Reading passage>
--------------------------------

It’s
come full circle now.
As
I was reviewing an odd and eclectic assortment of notes from over fifty years
of itinerant wanderings in this wilderness called life, I struck gold once
again. These vernacular meanderings were scraps picked up through my research
for my latest play entitled ‘Frenchy’s Eats.’
This cache of soulful phrases gave me a clearer picture / explanation for the past behavior, empty excuses, denial and lack of guilt on the part of several women (especially my Mother) that I’ve known over the years. One phrase stood out among the rest and it only took me fifty years to figure it out.
High
School was hard enough to tiptoe through that minefield called first
girlfriend, first love, first breakup, and nagging self-doubt. It didn’t help
that at about the same time I came across a worn out paperback book that so
accurately captured the electric, painful, gut-wrenching throes of first love.
The
Fume of Poppies by Jonathan Kozol is ‘an underground classic of first love and
sexual discovery.’ It encapsulated and ‘put in parenthesis’ the phrase I had
just come across.
There
was another hint years later when I watched a movie entitled: ‘500 Days of
Summer’ and I felt Deja-vu all over again.
The
phrase in question came to me in the cryptic notes of an old acquaintance that
happened to be female. She was talking about male-female relationships and what
could go wrong. Her explanation was simple and to the painful point. From her
point of view, the other party (a woman in this case although it could easily
go either way) was ’emotionally unavailable.’
I
immediately thought ‘so here we go again!’ I’ve found another phrase that I love because
it goes to the core of issues I’ve had in the past. It took one woman’s insight to clarify the
actions of others. Turns out, several women in my past lives were most
definitely emotionally unavailable, some closer to me than others.

--------------------------------

Material provided>
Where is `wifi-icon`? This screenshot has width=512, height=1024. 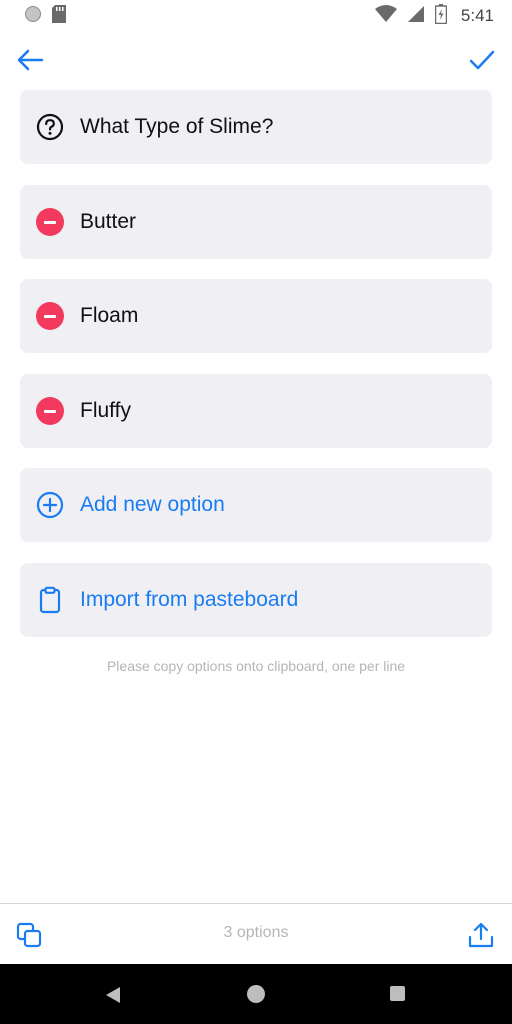
wifi-icon is located at coordinates (386, 16). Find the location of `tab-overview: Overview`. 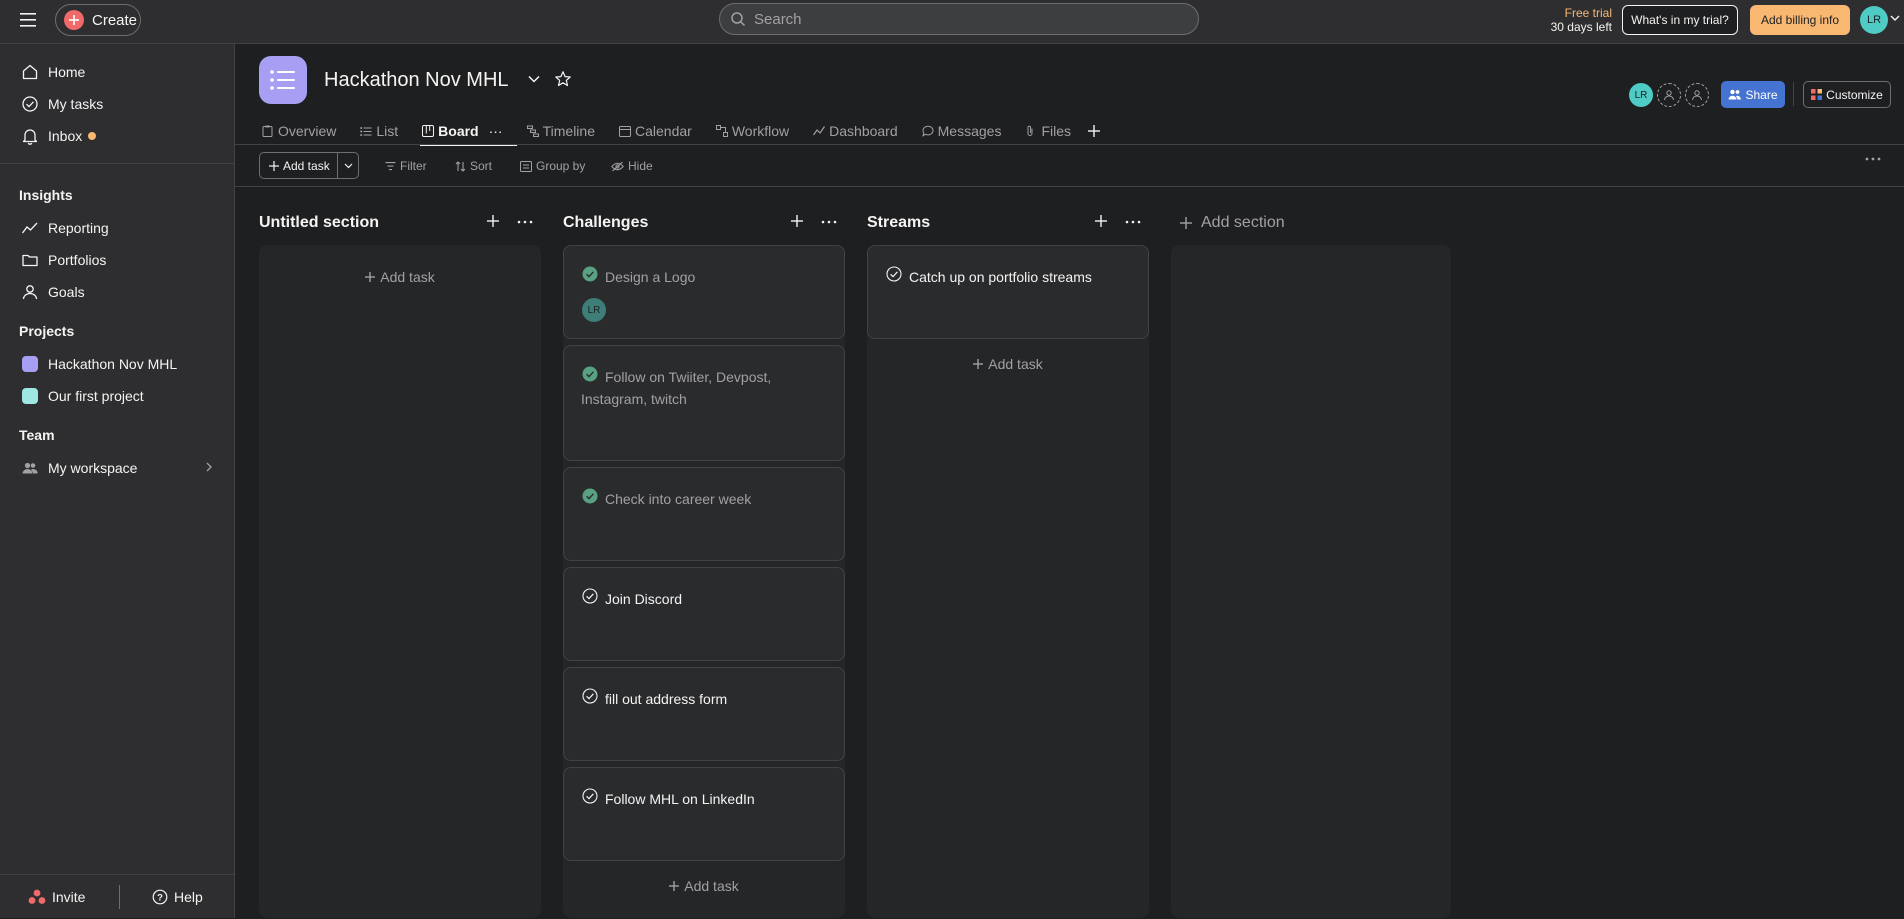

tab-overview: Overview is located at coordinates (299, 131).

--------------------------------

Task brief> Quote the essay on the phrase "emotionally unavailable" in full, word for word. The listing has no connection to the essay.

Response to the exercise>
It’s
come full circle now.
As
I was reviewing an odd and eclectic assortment of notes from over fifty years
of itinerant wanderings in this wilderness called life, I struck gold once
again. These vernacular meanderings were scraps picked up through my research
for my latest play entitled ‘Frenchy’s Eats.’
This cache of soulful phrases gave me a clearer picture / explanation for the past behavior, empty excuses, denial and lack of guilt on the part of several women (especially my Mother) that I’ve known over the years. One phrase stood out among the rest and it only took me fifty years to figure it out.
High
School was hard enough to tiptoe through that minefield called first
girlfriend, first love, first breakup, and nagging self-doubt. It didn’t help
that at about the same time I came across a worn out paperback book that so
accurately captured the electric, painful, gut-wrenching throes of first love.
The
Fume of Poppies by Jonathan Kozol is ‘an underground classic of first love and
sexual discovery.’ It encapsulated and ‘put in parenthesis’ the phrase I had
just come across.
There
was another hint years later when I watched a movie entitled: ‘500 Days of
Summer’ and I felt Deja-vu all over again.
The
phrase in question came to me in the cryptic notes of an old acquaintance that
happened to be female. She was talking about male-female relationships and what
could go wrong. Her explanation was simple and to the painful point. From her
point of view, the other party (a woman in this case although it could easily
go either way) was ’emotionally unavailable.’
I
immediately thought ‘so here we go again!’ I’ve found another phrase that I love because
it goes to the core of issues I’ve had in the past. It took one woman’s insight to clarify the
actions of others. Turns out, several women in my past lives were most
definitely emotionally unavailable, some closer to me than others.